またポリカーボネートフィルムの場合、耐熱性は高いものの、アクリルフィルムに比べて延性が高く割れにくいためトリミング性に劣っている。
かかる基材特性の改善策の一つとして、ポリカーボネート樹脂層の少なくとも一方の面にアクリル樹脂層を積層させた積層フィルムが提案されている(特許文献1〜10参照)。
この積層フィルムは、アクリルフィルムの耐熱性を改善する一方、ポリカーボネートフィルムの面から見るとその表面硬度、耐溶剤性および耐候性が改善されることになり、いわば“いいところ取り”してバランスのある特性となるように狙ったものである。
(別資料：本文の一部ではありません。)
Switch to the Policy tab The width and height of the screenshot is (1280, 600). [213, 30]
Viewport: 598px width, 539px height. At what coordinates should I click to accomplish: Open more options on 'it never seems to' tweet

しかし、トリミング性や表面硬度はアクリル単層フィルムに比べて満足できておらず、また熱成形性や成形後の外観、透明性が問題になる場合が多かった。
このように加飾成形用フィルムの基材として、これまで素材面の改良や積層体にするといった構成面からもその特性改善が様々に検討されてきてはいるが未だ十分ではなく、さらなる改良が求められている。
【特許文献1】特許第3457514号公報
【特許文献2】特許第3489972号公報
【特許文献3】特許第3904262号公報
【特許文献4】特開2005−231257号公報
【特許文献5】特開2005−219330号公報
【特許文献6】特開2007−160892号公報
【特許文献7】特開2009−172953号公報
【特許文献8】特開2009−234183号公報
【特許文献9】特開2009−234184号公報
【特許文献10】特開2009−248363号公報
【発明の開示】
【0003】
本発明の目的は、耐熱性、表面硬度、透明性に優れ、熱収縮率が小さく、脆性が高く加飾成形加工後のトリミング性が容易な多層フィルムを提供することにある。また本発明の目的は、該多層フィルムを用いた加飾成形用フィルムおよび加飾成形体を提供することにある。また本発明の目的は、該多層フィルムの製造方法を提供することにある。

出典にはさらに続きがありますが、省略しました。